Buoyed by rising sales and profits, McDonald’s Corp has boosted its dividend at a 7.8% compounded annual clip over the past decade. And lately, those hikes have gotten even bigger.
In September, the burger giant hiked its quarterly payout another eight percent—a sign that management sees more good times ahead. (Source: “Dividend History,” McDonald’s Corp, last accessed October 2, 2019.)
Admittedly, McDonald’s 2.4% payout won’t whet the appetite of some yield hogs. But given the company’s prospects, this distribution will likely continue to grow. And for long-term investors who aren’t spooked by market volatility or recession fears, McDonald’s stock could produce some tasty returns.

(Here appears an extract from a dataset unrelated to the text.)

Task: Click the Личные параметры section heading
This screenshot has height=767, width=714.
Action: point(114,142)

In fairness, no self-respecting analysts could call this business cheap. After the stock’s recent run, shares now trade at 21-times next year’s earnings. That puts the company’s valuation in the same league of some fast-growing tech stocks; not usually appropriate for a burger joint.
McDonald’s, however, likely deserves this premium price tag.

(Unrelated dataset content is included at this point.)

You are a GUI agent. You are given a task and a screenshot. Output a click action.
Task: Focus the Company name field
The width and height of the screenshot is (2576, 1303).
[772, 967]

Since taking the helm in 2015, CEO Steve Easterbrook has commanded a three-part corporate overhaul. This plan has included slashing overhead costs, refranchising company-owned restaurants, and improving customer experience.

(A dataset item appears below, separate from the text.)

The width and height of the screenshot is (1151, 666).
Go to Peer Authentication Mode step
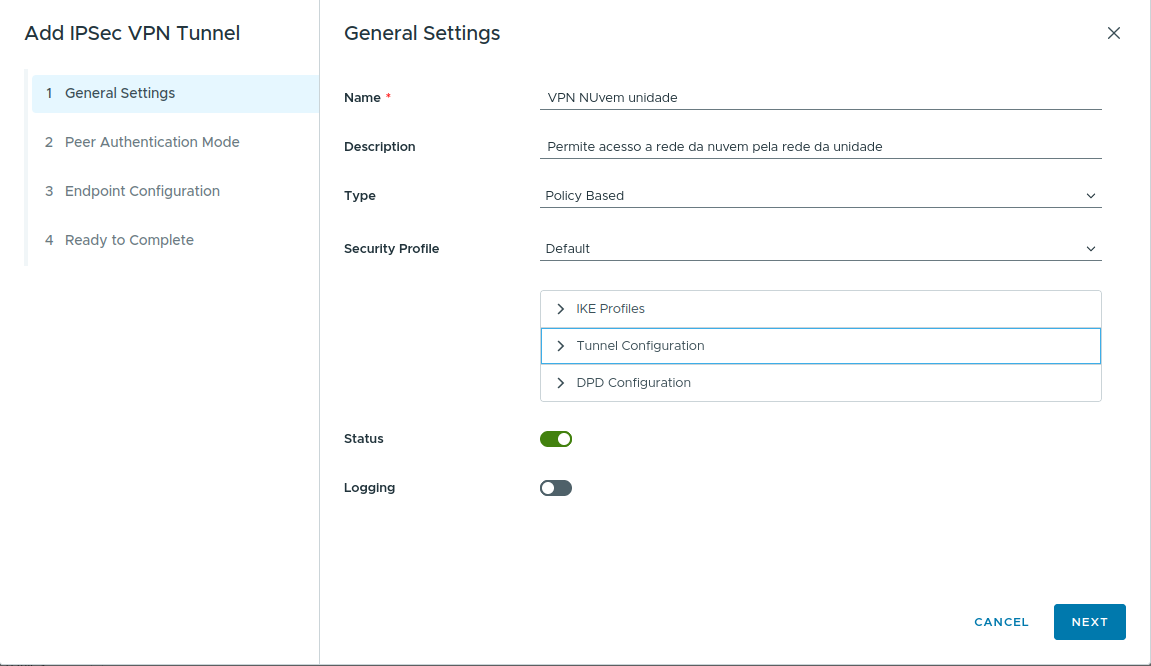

These efforts have shown up in the company’s financial results.
Last quarter, same-store sales jumped almost seven percent. Gross margins hit a record 53%. And today, McDonald’s now generates returns on invested capital in the mid- to high-teens—a substantial improvement from the low-double-digit returns the business earned in previous years. (Source: “McDonald’s Reports Second Quarter 2019 Results,” McDonald’s Corp, July 26, 2019.)
This could be just the beginning.
Management has invested millions in new technologies, looking for ways to troll through store data to boost store sales. McDonald’s has emerged as a trendsetter in mobile-ordering and delivery, which gives the company an edge over rivals. Executives also plan to begin testing faux meat, rolling out Beyond Meat veggie patties at select restaurants soon.
Investors seem to have taken notice. Over the past five years, McDonald’s stock has almost tripled in value. Even amid the triple-digit stock market selloff this week, shares haven’t given much ground.
Chart courtesy of StockCharts.com
That should turn into growing dividends over time. Over the next five years, Wall Street projects that earnings per share will grow at a low-teen annual clip—reasonable given McDonald’s tendency to beat expectations. Given the company’s modest 65% payout ratio, executives should have no issue boosting the distribution in line with profits.
Bottom line: McDonald’s stock can satisfy any investor’s craving for rising dividends. And given the company’s growth prospects, shares could emerge as a robust income stream in the coming years.